# Direction
Turn the lines, starting at the line that contains "You are a computer-use agent." and ending at the line that contains "Action: (x=181, y=19)", into a Markdown table with the columns Row and Line Text. Number each row and omit blank lines.
begin Information shown
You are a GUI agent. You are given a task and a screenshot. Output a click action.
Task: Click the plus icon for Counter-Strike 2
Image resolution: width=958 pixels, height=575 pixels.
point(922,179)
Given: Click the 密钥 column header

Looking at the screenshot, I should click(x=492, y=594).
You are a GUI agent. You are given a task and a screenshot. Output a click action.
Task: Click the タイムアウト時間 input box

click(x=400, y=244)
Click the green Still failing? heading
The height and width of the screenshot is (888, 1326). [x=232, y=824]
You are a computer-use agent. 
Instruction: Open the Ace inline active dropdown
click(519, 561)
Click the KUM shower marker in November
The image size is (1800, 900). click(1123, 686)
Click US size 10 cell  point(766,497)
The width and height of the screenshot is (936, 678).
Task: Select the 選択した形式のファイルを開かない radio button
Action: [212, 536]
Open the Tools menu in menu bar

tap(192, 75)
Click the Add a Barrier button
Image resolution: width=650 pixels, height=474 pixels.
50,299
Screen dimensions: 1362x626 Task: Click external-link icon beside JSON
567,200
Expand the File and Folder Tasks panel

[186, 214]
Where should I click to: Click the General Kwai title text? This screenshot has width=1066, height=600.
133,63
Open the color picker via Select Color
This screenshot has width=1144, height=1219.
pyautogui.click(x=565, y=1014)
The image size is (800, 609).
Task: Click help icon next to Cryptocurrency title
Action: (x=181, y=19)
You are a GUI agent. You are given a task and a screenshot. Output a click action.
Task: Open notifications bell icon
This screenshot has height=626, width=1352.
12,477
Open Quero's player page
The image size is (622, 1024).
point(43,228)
end Information shown
# Finished task
| Row | Line Text |
|---|---|
| 1 | You are a computer-use agent.  |
| 2 | Instruction: Open the Ace inline active dropdown |
| 3 | click(519, 561) |
| 4 | Click the KUM shower marker in November |
| 5 | The image size is (1800, 900). click(1123, 686) |
| 6 | Click US size 10 cell  point(766,497) |
| 7 | The width and height of the screenshot is (936, 678). |
| 8 | Task: Select the 選択した形式のファイルを開かない radio button |
| 9 | Action: [212, 536] |
| 10 | Open the Tools menu in menu bar |
| 11 | tap(192, 75) |
| 12 | Click the Add a Barrier button |
| 13 | Image resolution: width=650 pixels, height=474 pixels. |
| 14 | 50,299 |
| 15 | Screen dimensions: 1362x626 Task: Click external-link icon beside JSON |
| 16 | 567,200 |
| 17 | Expand the File and Folder Tasks panel |
| 18 | [186, 214] |
| 19 | Where should I click to: Click the General Kwai title text? This screenshot has width=1066, height=600. |
| 20 | 133,63 |
| 21 | Open the color picker via Select Color |
| 22 | This screenshot has width=1144, height=1219. |
| 23 | pyautogui.click(x=565, y=1014) |
| 24 | The image size is (800, 609). |
| 25 | Task: Click help icon next to Cryptocurrency title |
| 26 | Action: (x=181, y=19) |